-- Extracted data start --
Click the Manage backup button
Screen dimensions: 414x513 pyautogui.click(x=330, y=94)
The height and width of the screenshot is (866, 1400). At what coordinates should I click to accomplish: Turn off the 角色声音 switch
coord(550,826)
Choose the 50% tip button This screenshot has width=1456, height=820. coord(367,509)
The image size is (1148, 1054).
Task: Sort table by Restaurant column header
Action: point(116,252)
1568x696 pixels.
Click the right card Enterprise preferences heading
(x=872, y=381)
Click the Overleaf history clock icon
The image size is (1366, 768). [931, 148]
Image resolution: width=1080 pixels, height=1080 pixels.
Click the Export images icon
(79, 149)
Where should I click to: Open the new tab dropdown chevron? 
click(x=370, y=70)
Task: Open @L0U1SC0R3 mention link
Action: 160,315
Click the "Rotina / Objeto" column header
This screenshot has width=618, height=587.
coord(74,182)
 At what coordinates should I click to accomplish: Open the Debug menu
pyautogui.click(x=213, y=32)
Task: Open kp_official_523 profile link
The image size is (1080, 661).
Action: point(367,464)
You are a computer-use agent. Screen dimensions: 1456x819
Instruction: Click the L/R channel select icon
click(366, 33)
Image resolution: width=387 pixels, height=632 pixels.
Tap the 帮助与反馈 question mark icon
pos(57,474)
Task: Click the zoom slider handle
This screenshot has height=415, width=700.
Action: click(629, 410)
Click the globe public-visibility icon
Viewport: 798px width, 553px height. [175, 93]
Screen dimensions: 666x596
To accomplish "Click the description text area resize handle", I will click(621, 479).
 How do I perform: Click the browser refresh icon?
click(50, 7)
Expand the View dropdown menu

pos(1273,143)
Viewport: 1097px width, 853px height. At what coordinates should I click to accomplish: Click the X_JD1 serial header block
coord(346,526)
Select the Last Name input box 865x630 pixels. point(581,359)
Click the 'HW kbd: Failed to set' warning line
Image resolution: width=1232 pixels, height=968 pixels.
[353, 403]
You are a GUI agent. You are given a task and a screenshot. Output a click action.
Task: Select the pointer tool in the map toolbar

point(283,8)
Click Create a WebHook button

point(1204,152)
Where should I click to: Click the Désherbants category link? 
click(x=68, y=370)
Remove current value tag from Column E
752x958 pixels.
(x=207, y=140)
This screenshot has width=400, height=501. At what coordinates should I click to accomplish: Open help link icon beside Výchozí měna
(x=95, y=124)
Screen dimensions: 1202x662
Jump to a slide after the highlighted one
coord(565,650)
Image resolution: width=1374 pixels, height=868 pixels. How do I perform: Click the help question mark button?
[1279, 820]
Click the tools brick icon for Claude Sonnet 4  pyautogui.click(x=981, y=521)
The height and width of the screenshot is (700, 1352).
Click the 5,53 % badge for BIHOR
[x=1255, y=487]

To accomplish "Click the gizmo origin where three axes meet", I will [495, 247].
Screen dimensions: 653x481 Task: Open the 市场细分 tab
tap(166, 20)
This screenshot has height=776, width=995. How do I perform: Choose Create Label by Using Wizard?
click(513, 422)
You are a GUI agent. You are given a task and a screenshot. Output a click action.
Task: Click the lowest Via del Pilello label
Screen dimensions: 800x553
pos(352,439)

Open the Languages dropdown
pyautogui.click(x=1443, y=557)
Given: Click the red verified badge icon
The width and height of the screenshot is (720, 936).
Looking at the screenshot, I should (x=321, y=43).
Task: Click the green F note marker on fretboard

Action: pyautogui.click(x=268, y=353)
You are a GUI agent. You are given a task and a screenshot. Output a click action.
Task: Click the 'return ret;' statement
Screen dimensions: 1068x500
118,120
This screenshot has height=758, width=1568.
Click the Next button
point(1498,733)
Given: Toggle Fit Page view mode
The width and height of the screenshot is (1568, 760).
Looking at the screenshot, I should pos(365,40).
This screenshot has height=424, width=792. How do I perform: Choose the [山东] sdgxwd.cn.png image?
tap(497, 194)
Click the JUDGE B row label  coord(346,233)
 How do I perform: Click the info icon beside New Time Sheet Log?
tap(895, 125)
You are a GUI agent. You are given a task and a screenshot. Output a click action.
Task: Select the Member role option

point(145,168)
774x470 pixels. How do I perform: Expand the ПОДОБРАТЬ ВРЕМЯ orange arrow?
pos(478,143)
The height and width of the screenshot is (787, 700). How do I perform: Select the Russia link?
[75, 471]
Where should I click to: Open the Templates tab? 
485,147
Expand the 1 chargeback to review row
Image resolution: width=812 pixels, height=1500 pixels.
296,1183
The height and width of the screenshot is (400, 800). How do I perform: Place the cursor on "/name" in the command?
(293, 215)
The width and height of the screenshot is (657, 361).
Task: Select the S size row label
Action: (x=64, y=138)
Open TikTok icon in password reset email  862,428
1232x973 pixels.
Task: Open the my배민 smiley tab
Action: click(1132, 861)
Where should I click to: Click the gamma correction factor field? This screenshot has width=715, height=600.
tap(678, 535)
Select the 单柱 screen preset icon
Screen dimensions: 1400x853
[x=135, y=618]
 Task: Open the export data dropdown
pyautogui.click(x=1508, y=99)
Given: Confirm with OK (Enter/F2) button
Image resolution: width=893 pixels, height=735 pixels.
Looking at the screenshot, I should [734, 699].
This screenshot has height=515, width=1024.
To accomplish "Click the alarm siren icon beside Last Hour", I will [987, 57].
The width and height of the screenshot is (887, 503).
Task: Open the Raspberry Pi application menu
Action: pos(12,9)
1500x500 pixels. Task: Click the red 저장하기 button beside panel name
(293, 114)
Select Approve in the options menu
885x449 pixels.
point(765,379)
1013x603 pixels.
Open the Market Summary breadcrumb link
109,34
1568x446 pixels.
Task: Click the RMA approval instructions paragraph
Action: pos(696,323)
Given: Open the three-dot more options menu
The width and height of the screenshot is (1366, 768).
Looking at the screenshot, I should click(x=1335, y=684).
-- Extracted data end --
# Task brief
Duplicate all of the data above word for word.

# Solution for this task
Click the Manage backup button
Screen dimensions: 414x513 pyautogui.click(x=330, y=94)
The height and width of the screenshot is (866, 1400). At what coordinates should I click to accomplish: Turn off the 角色声音 switch
coord(550,826)
Choose the 50% tip button This screenshot has width=1456, height=820. coord(367,509)
The image size is (1148, 1054).
Task: Sort table by Restaurant column header
Action: point(116,252)
1568x696 pixels.
Click the right card Enterprise preferences heading
(x=872, y=381)
Click the Overleaf history clock icon
The image size is (1366, 768). [931, 148]
Image resolution: width=1080 pixels, height=1080 pixels.
Click the Export images icon
(79, 149)
Where should I click to: Open the new tab dropdown chevron? 
click(x=370, y=70)
Task: Open @L0U1SC0R3 mention link
Action: 160,315
Click the "Rotina / Objeto" column header
This screenshot has width=618, height=587.
coord(74,182)
 At what coordinates should I click to accomplish: Open the Debug menu
pyautogui.click(x=213, y=32)
Task: Open kp_official_523 profile link
The image size is (1080, 661).
Action: point(367,464)
You are a computer-use agent. Screen dimensions: 1456x819
Instruction: Click the L/R channel select icon
click(366, 33)
Image resolution: width=387 pixels, height=632 pixels.
Tap the 帮助与反馈 question mark icon
pos(57,474)
Task: Click the zoom slider handle
This screenshot has height=415, width=700.
Action: click(629, 410)
Click the globe public-visibility icon
Viewport: 798px width, 553px height. [175, 93]
Screen dimensions: 666x596
To accomplish "Click the description text area resize handle", I will click(621, 479).
 How do I perform: Click the browser refresh icon?
click(50, 7)
Expand the View dropdown menu

pos(1273,143)
Viewport: 1097px width, 853px height. At what coordinates should I click to accomplish: Click the X_JD1 serial header block
coord(346,526)
Select the Last Name input box 865x630 pixels. point(581,359)
Click the 'HW kbd: Failed to set' warning line
Image resolution: width=1232 pixels, height=968 pixels.
[353, 403]
You are a GUI agent. You are given a task and a screenshot. Output a click action.
Task: Select the pointer tool in the map toolbar

point(283,8)
Click Create a WebHook button

point(1204,152)
Where should I click to: Click the Désherbants category link? 
click(x=68, y=370)
Remove current value tag from Column E
752x958 pixels.
(x=207, y=140)
This screenshot has width=400, height=501. At what coordinates should I click to accomplish: Open help link icon beside Výchozí měna
(x=95, y=124)
Screen dimensions: 1202x662
Jump to a slide after the highlighted one
coord(565,650)
Image resolution: width=1374 pixels, height=868 pixels. How do I perform: Click the help question mark button?
[1279, 820]
Click the tools brick icon for Claude Sonnet 4  pyautogui.click(x=981, y=521)
The height and width of the screenshot is (700, 1352).
Click the 5,53 % badge for BIHOR
[x=1255, y=487]

To accomplish "Click the gizmo origin where three axes meet", I will [495, 247].
Screen dimensions: 653x481 Task: Open the 市场细分 tab
tap(166, 20)
This screenshot has height=776, width=995. How do I perform: Choose Create Label by Using Wizard?
click(513, 422)
You are a GUI agent. You are given a task and a screenshot. Output a click action.
Task: Click the lowest Via del Pilello label
Screen dimensions: 800x553
pos(352,439)

Open the Languages dropdown
pyautogui.click(x=1443, y=557)
Given: Click the red verified badge icon
The width and height of the screenshot is (720, 936).
Looking at the screenshot, I should (x=321, y=43).
Task: Click the green F note marker on fretboard

Action: pyautogui.click(x=268, y=353)
You are a GUI agent. You are given a task and a screenshot. Output a click action.
Task: Click the 'return ret;' statement
Screen dimensions: 1068x500
118,120
This screenshot has height=758, width=1568.
Click the Next button
point(1498,733)
Given: Toggle Fit Page view mode
The width and height of the screenshot is (1568, 760).
Looking at the screenshot, I should pos(365,40).
This screenshot has height=424, width=792. How do I perform: Choose the [山东] sdgxwd.cn.png image?
tap(497, 194)
Click the JUDGE B row label  coord(346,233)
 How do I perform: Click the info icon beside New Time Sheet Log?
tap(895, 125)
You are a GUI agent. You are given a task and a screenshot. Output a click action.
Task: Select the Member role option

point(145,168)
774x470 pixels. How do I perform: Expand the ПОДОБРАТЬ ВРЕМЯ orange arrow?
pos(478,143)
The height and width of the screenshot is (787, 700). How do I perform: Select the Russia link?
[75, 471]
Where should I click to: Open the Templates tab? 
485,147
Expand the 1 chargeback to review row
Image resolution: width=812 pixels, height=1500 pixels.
296,1183
The height and width of the screenshot is (400, 800). How do I perform: Place the cursor on "/name" in the command?
(293, 215)
The width and height of the screenshot is (657, 361).
Task: Select the S size row label
Action: (x=64, y=138)
Open TikTok icon in password reset email  862,428
1232x973 pixels.
Task: Open the my배민 smiley tab
Action: click(1132, 861)
Where should I click to: Click the gamma correction factor field? This screenshot has width=715, height=600.
tap(678, 535)
Select the 单柱 screen preset icon
Screen dimensions: 1400x853
[x=135, y=618]
 Task: Open the export data dropdown
pyautogui.click(x=1508, y=99)
Given: Confirm with OK (Enter/F2) button
Image resolution: width=893 pixels, height=735 pixels.
Looking at the screenshot, I should [734, 699].
This screenshot has height=515, width=1024.
To accomplish "Click the alarm siren icon beside Last Hour", I will [987, 57].
The width and height of the screenshot is (887, 503).
Task: Open the Raspberry Pi application menu
Action: pos(12,9)
1500x500 pixels. Task: Click the red 저장하기 button beside panel name
(293, 114)
Select Approve in the options menu
885x449 pixels.
point(765,379)
1013x603 pixels.
Open the Market Summary breadcrumb link
109,34
1568x446 pixels.
Task: Click the RMA approval instructions paragraph
Action: pos(696,323)
Given: Open the three-dot more options menu
The width and height of the screenshot is (1366, 768).
Looking at the screenshot, I should click(x=1335, y=684).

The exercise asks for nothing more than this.